Exactly retype the lines from the top of the data through the line containing "This screenshot has width=669, height=376.", leaving out every picture.

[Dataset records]
───

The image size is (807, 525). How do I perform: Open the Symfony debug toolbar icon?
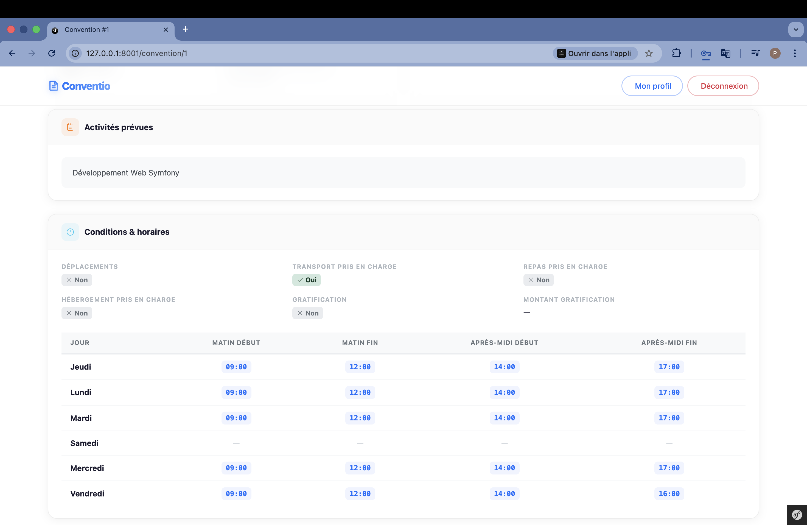pyautogui.click(x=796, y=515)
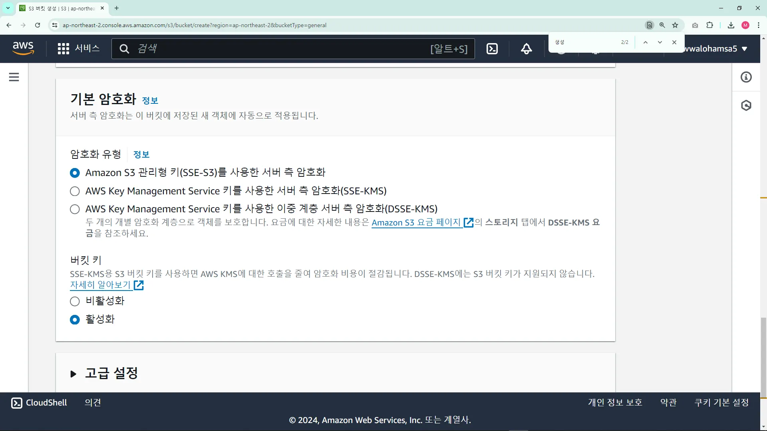This screenshot has width=767, height=431.
Task: Open the hamburger side navigation menu
Action: click(14, 77)
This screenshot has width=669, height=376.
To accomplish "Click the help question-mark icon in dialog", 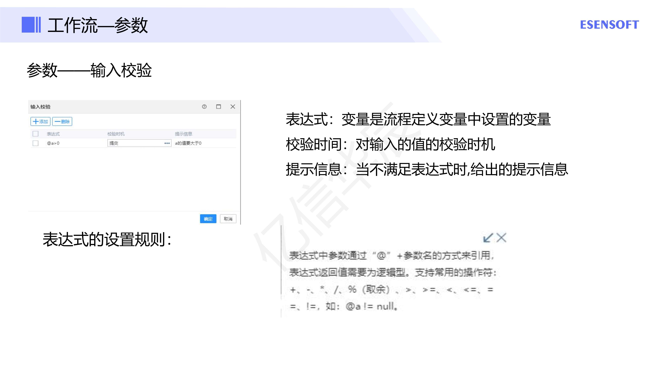I will (x=204, y=107).
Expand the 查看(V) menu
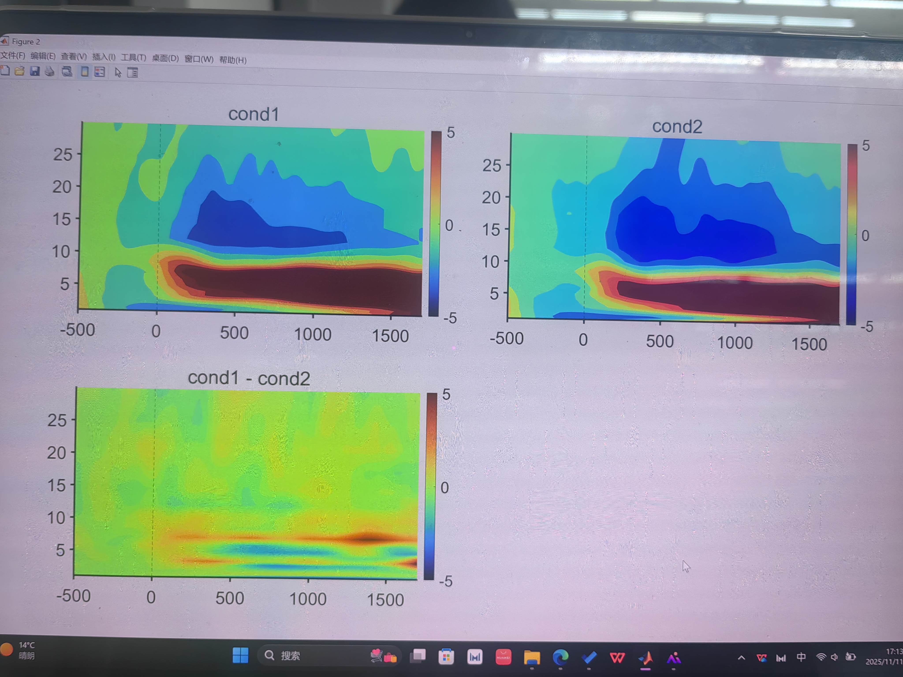903x677 pixels. [73, 56]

───

**Response area:**
The image size is (807, 525). How do I perform: Open the Symfony debug toolbar icon?
pyautogui.click(x=796, y=515)
This screenshot has width=767, height=431.
Task: Open the hamburger side navigation menu
Action: click(14, 77)
This screenshot has width=669, height=376.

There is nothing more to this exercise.